During the 18 days of treatment, I had ringing in my ears and buzzing in my head along with the usual restless sleep, stomach-abdominal aches and itching. Thinking, studying and concentration were not possible. These powerful drugs did alter the course of my HCV infection. It has been 4
days since my last doses of Ribavirin and Telaprevir and a week since my last Interferon injection. My brain has recovered about 90-95% from the drugs. During my 18 day trial, I was eating fish 4 times a week. I could tell that it helped my brain to recover from the drugs.

In 22 weeks, test results will be published. Then I will know how far the Viral load fell during my short trial.

I want to know if anyone has evaluated the short and long term effects on the brain with a pet scan or other analysis tools during Interferon-Ribavirin therapy?
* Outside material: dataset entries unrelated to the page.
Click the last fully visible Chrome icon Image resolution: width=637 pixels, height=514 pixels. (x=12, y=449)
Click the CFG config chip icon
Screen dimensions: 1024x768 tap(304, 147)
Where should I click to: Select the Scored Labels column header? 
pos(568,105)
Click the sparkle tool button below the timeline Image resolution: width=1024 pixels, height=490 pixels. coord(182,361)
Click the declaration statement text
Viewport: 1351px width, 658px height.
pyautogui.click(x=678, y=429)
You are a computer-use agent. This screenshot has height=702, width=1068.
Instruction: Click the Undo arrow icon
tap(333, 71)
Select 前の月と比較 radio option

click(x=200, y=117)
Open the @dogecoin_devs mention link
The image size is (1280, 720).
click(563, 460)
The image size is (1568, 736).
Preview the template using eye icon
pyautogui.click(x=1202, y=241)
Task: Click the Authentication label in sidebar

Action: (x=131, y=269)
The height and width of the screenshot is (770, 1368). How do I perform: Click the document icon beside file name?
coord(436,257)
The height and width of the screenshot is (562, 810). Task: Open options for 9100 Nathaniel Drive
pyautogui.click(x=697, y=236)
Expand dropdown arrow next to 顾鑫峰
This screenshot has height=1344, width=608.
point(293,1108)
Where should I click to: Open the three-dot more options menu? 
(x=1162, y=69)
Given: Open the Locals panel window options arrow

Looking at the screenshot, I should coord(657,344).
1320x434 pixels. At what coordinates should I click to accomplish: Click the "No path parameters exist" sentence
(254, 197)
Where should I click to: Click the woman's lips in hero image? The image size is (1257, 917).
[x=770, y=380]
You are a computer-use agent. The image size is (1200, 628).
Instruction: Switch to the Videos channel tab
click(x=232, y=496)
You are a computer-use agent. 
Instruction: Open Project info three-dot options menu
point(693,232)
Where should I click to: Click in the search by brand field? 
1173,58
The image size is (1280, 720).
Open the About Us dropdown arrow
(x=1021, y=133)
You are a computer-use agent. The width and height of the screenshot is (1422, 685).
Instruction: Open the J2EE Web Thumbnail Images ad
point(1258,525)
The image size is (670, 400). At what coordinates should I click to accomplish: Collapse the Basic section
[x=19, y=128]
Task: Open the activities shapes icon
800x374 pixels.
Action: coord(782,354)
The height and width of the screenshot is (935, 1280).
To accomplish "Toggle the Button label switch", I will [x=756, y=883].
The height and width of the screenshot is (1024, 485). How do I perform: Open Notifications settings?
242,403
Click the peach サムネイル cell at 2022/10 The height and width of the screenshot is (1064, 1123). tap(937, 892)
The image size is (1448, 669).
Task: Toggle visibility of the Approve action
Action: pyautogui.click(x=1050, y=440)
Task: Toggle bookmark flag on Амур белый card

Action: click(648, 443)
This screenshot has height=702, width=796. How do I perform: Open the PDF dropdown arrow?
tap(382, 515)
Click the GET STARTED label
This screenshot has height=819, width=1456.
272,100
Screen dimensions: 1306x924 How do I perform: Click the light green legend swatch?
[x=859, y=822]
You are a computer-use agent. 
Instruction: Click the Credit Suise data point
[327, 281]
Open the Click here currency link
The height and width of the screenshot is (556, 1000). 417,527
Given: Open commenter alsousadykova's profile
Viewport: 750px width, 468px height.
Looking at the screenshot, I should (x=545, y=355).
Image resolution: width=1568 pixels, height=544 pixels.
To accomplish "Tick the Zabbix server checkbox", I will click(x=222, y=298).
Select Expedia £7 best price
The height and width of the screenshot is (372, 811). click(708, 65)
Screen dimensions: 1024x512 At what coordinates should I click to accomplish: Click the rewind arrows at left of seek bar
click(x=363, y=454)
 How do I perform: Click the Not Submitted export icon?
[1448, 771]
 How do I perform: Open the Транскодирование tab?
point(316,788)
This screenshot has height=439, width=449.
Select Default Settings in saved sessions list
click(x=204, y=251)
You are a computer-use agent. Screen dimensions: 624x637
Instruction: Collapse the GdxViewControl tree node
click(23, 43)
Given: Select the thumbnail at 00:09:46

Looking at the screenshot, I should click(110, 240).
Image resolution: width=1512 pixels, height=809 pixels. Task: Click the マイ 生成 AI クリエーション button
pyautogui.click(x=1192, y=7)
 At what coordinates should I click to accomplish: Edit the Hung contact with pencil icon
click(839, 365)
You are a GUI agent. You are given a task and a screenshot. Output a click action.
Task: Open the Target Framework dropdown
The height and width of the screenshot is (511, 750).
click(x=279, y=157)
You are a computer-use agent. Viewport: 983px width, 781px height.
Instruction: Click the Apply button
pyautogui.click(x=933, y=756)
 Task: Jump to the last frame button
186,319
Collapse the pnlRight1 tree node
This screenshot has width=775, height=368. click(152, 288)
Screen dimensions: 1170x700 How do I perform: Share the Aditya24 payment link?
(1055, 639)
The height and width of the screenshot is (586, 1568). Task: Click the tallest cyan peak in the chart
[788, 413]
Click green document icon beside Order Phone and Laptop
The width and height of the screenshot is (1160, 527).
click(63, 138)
I asked the research people at Cedars-Sinai about such testing but they had no information.
===============
Note: There's more in the link.

[woofer]

This isn't a technical answer, but it's about the best one I could find......

1) Kurt Graves, the Executive Vice President of Vertex answers a question, this being part of his response to a question about Telaprevir....

"Because in the study C208 not only are we seeing the highest on treatment response rates that we have ever seen with telaprevir to date over 80% for weeks. We are seeing the lowest discontinuation rates that we have seen in the study with telaprevir so far and that's because when we entered the study we see to it and our Phase 3 programs we have implemented the rash management program in those studies and are feeling good and hearing good things for investigators about how they are implementing that in the studies."
http://seekingalpha.com/article/119488-vertex-pharmaceuticals-incorporated-q4-2008-earnings-call-transcript?page=6

2) I'm guessing on this one, but since they doubled the dosage on some of the patients, perhaps they were/are less apt to get the fire in the hole because pruritus develops over time, not in the beginning stages of taking Telaprevir.

Quiz re Telaprevir’s “Fire in the Hole”

Recognizing that fire in the hole is a bona fide issue for Telaprevir-based regimens, VRTX introduced two wrinkles in the phase-3 trial designs to ameliorate this side effect. What are these two wrinkles?